TASK DESCRIPTION =
No pictures go into the output, which should consist only of the lines from the first line of the data through the line with "You are a GUI", copied exactly.

TASK INPUT =
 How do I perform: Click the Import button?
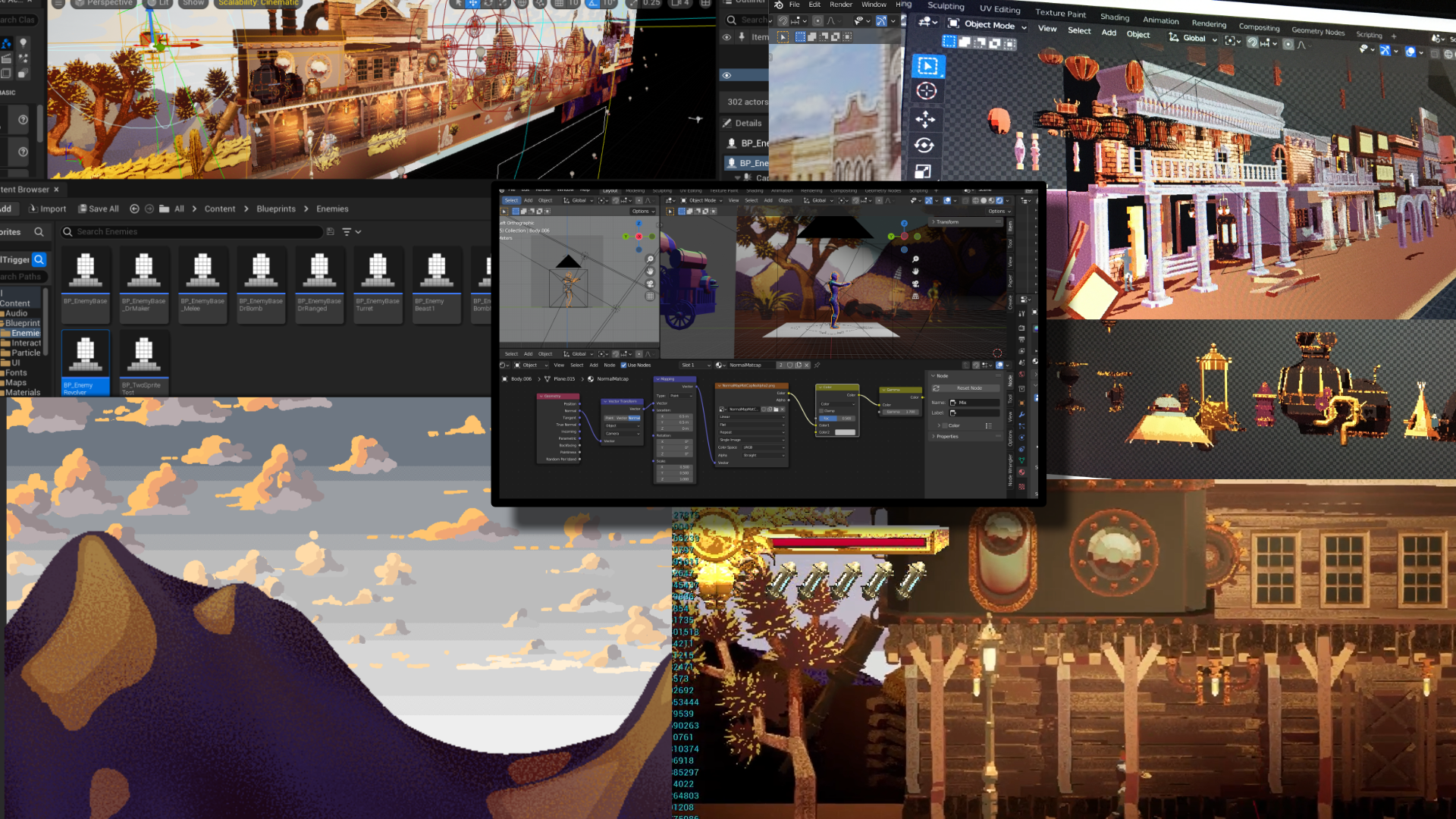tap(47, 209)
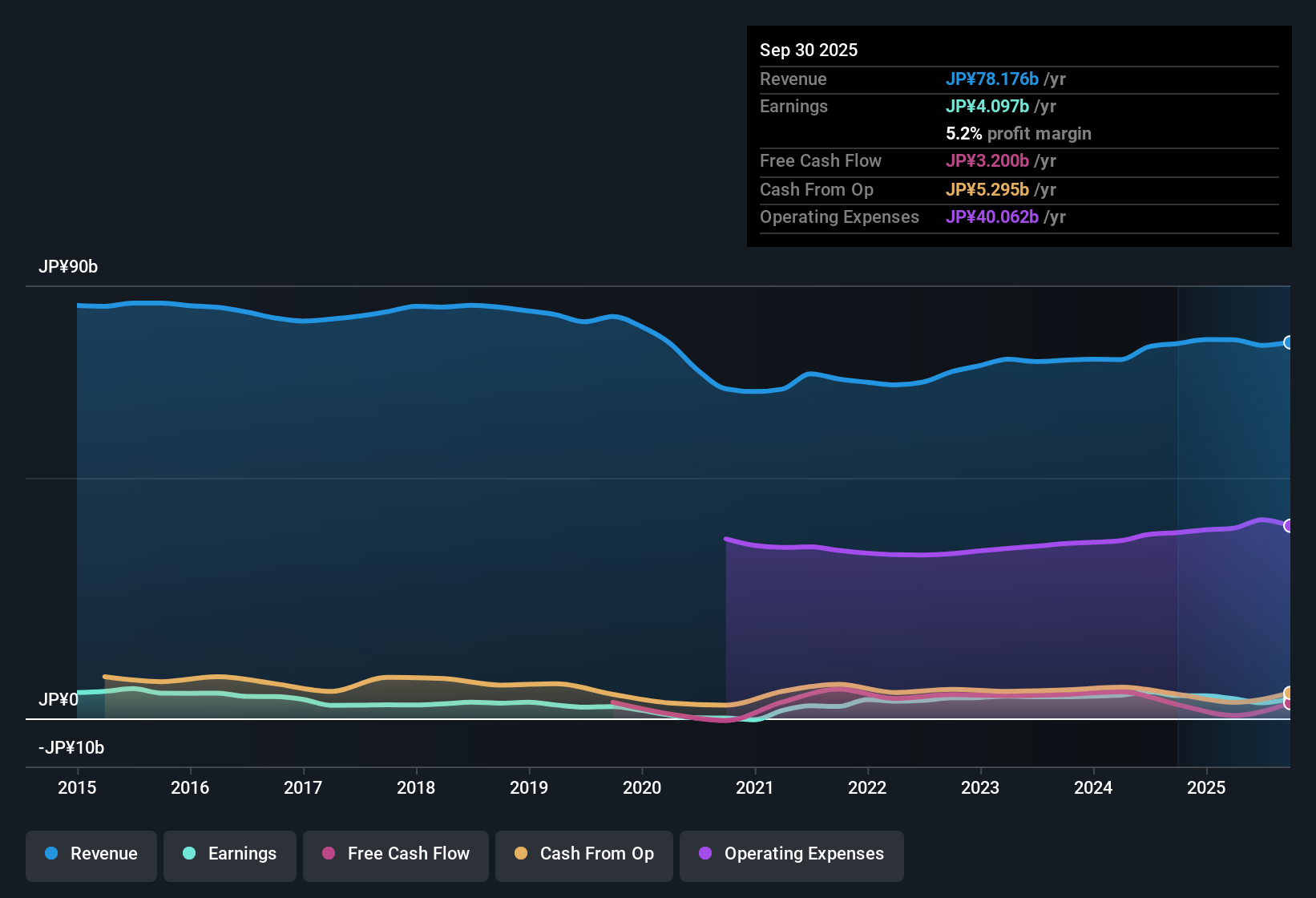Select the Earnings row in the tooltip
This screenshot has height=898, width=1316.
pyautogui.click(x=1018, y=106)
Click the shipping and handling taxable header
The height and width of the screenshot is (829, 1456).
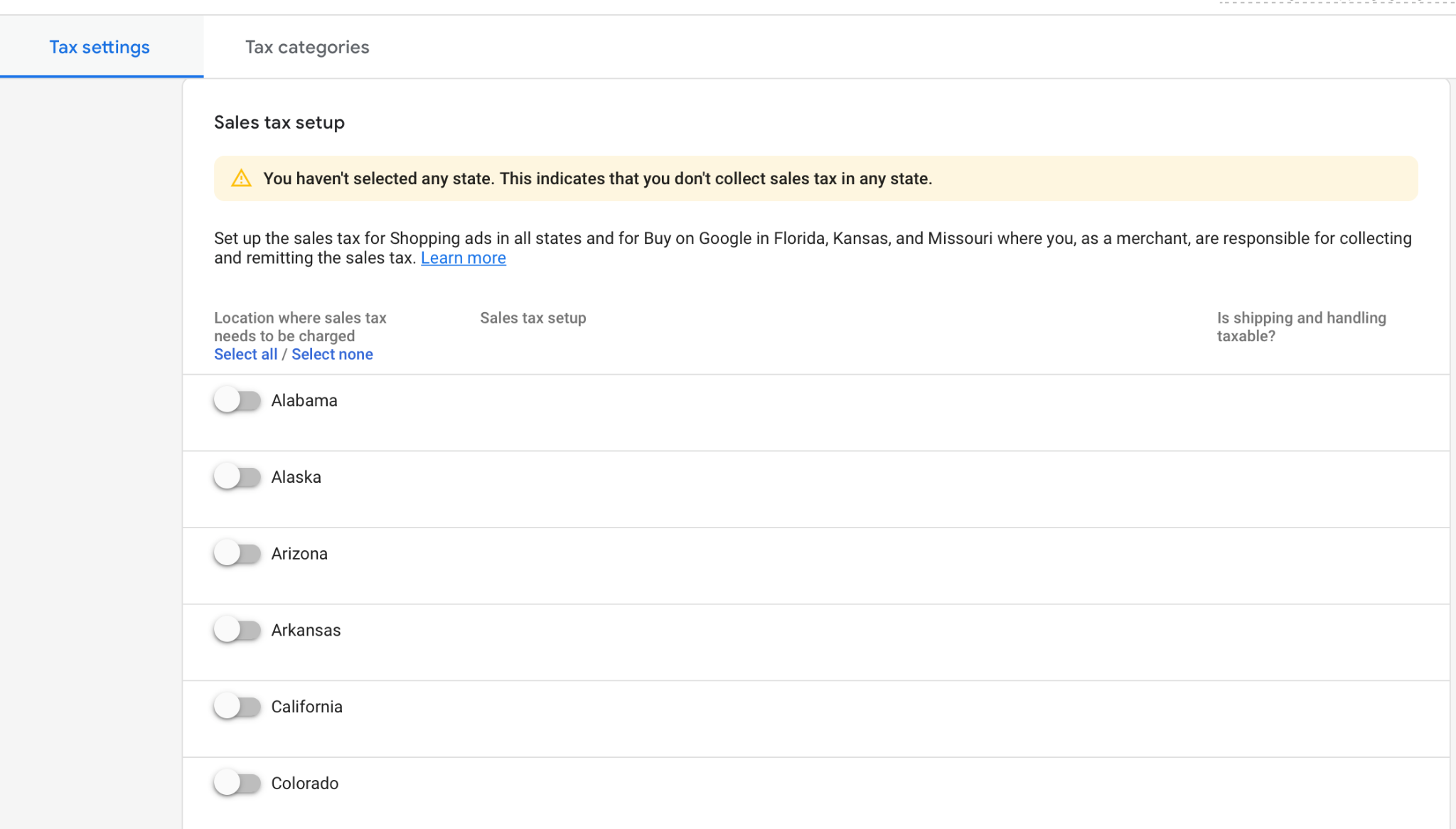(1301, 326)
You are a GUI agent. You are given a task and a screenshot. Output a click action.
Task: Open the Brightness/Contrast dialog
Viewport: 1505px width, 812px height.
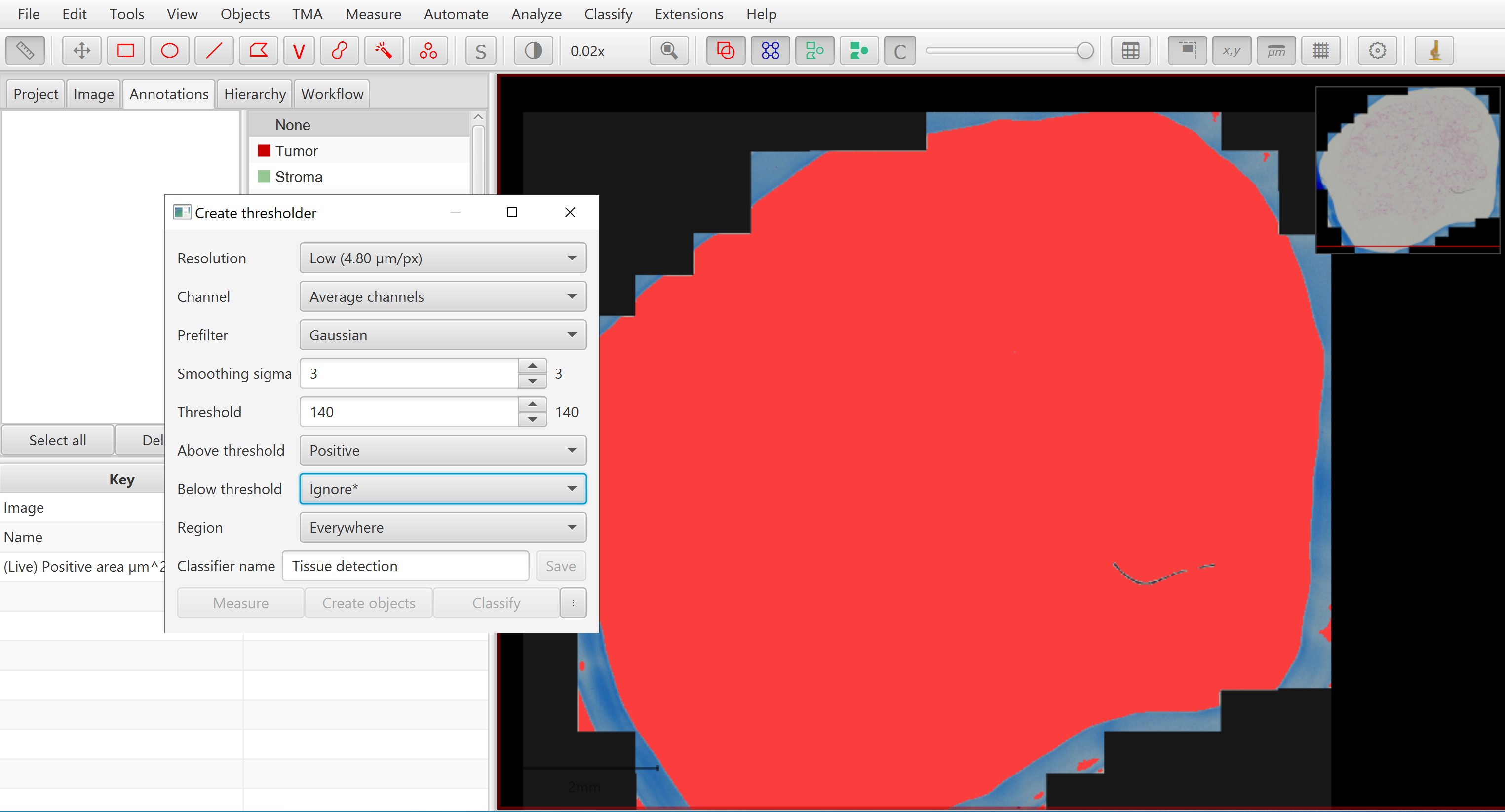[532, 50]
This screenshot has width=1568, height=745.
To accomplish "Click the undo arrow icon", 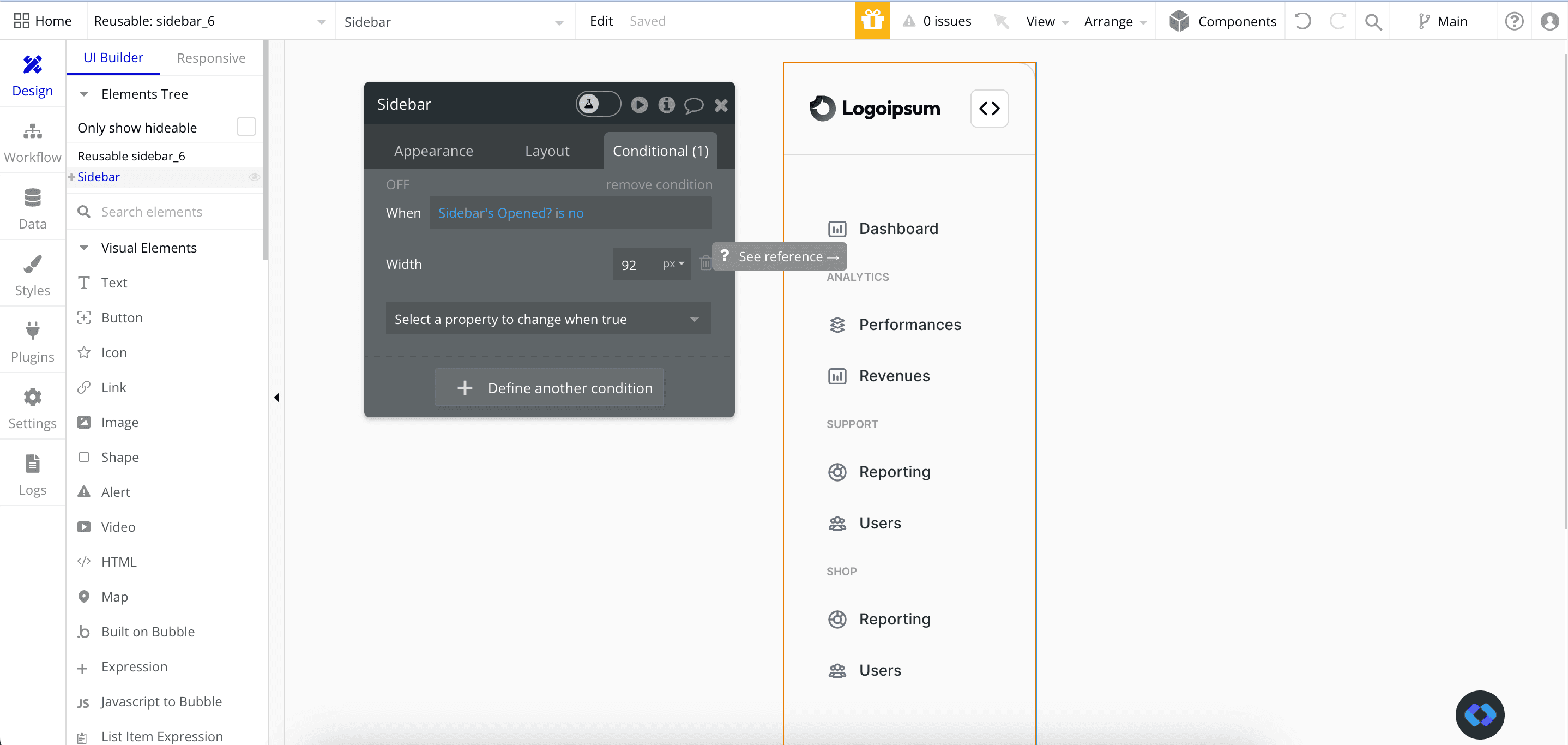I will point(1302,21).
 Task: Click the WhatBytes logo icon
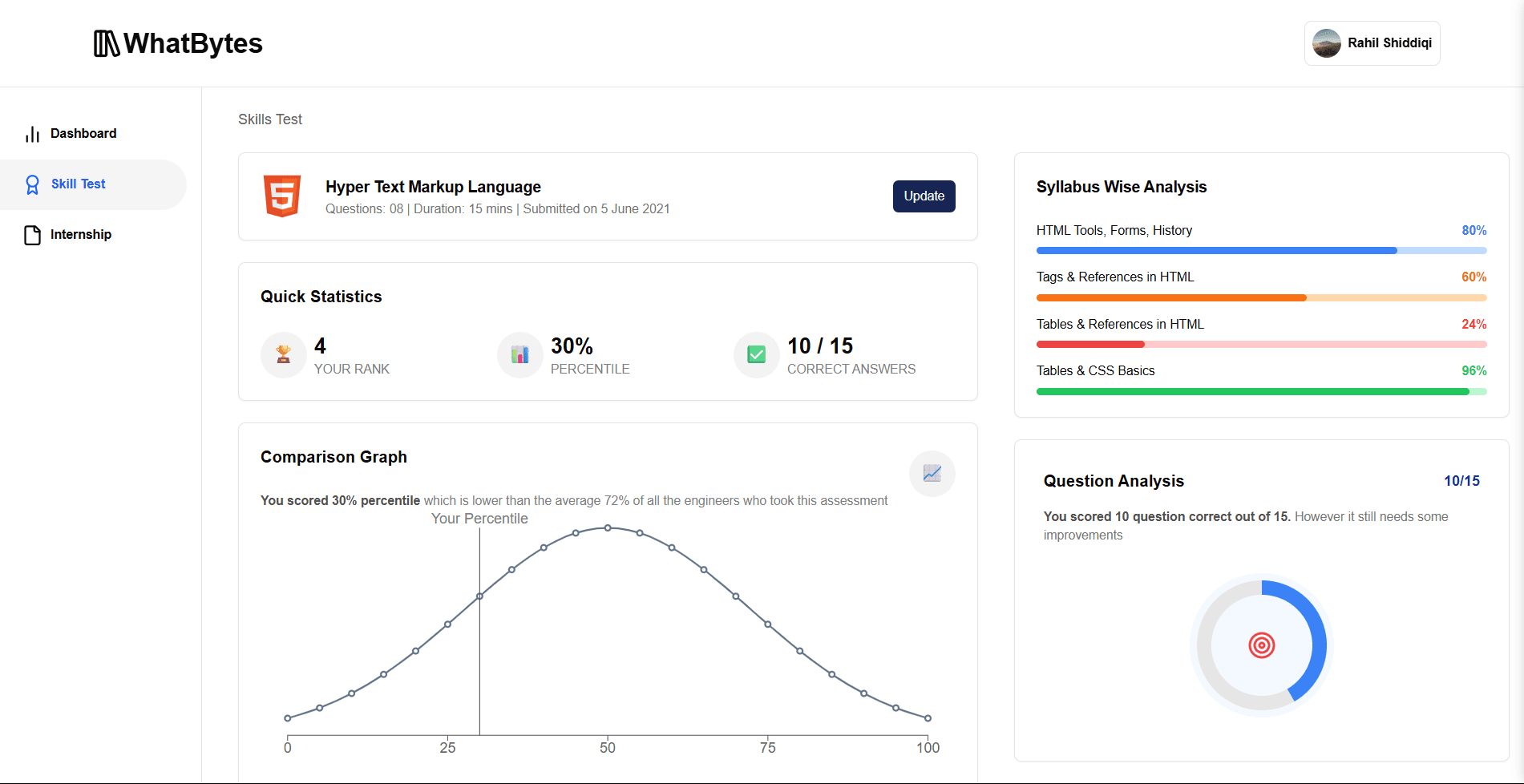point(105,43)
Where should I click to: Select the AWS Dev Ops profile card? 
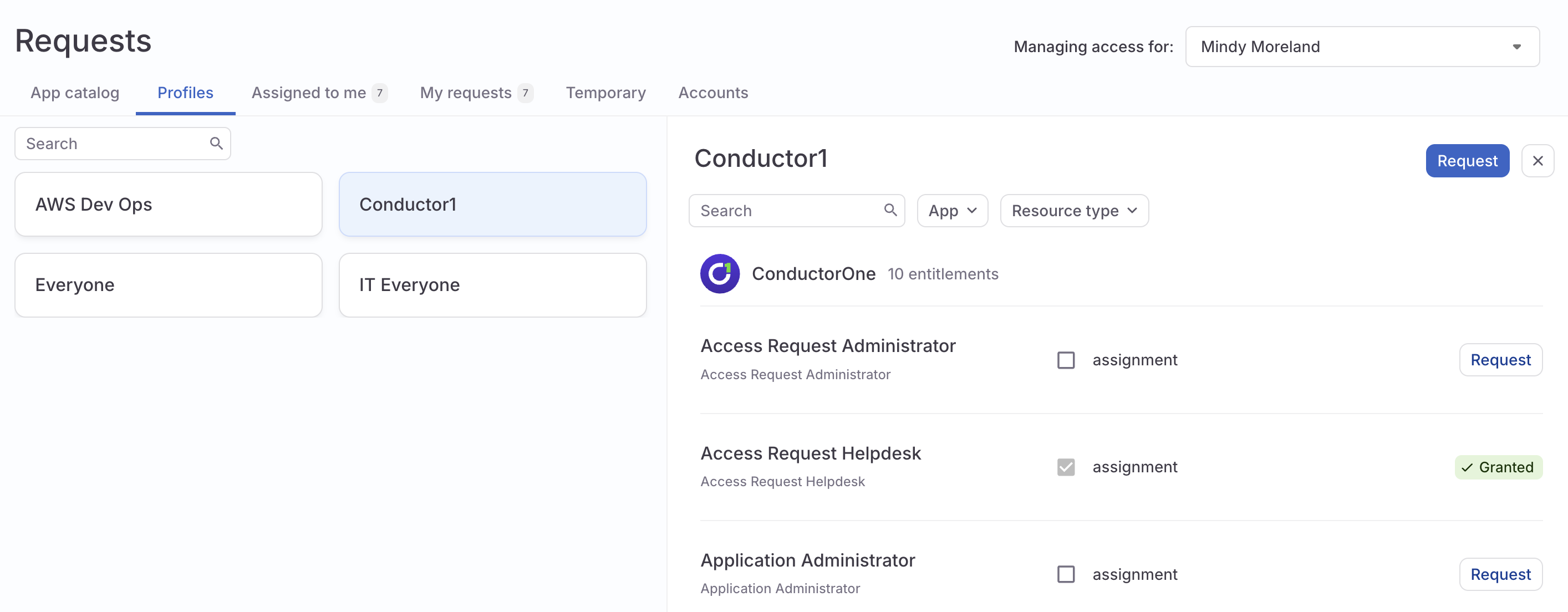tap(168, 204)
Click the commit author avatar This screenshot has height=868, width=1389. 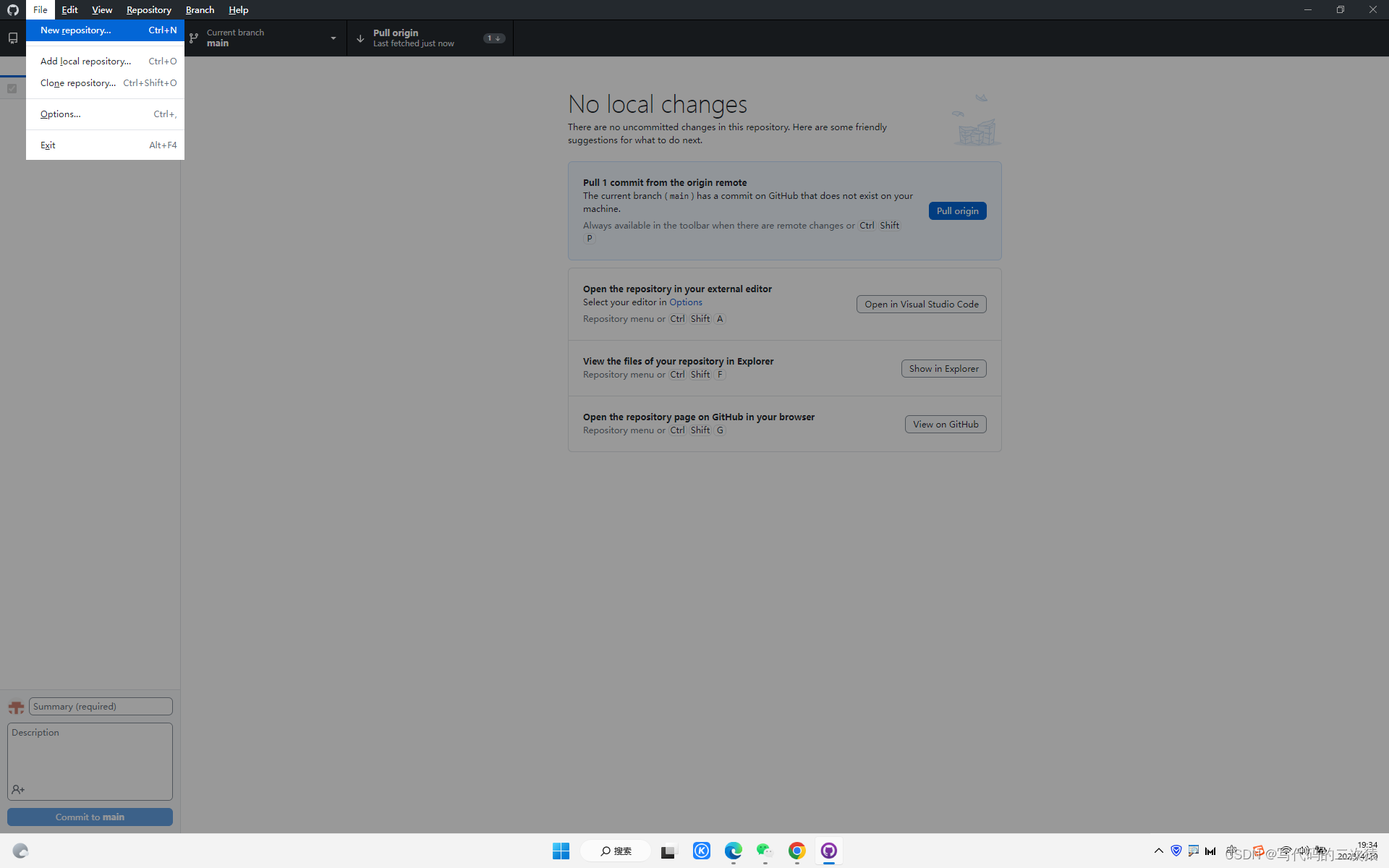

WRITTEN RESPONSE =
 How do I perform: Click the Import button?
tap(47, 209)
Select the Earnings row in the tooltip
This screenshot has height=898, width=1316.
pyautogui.click(x=1018, y=106)
Click the shipping and handling taxable header
The height and width of the screenshot is (829, 1456).
(1301, 326)
You are a GUI agent. You are given a task and a screenshot. Output a click action.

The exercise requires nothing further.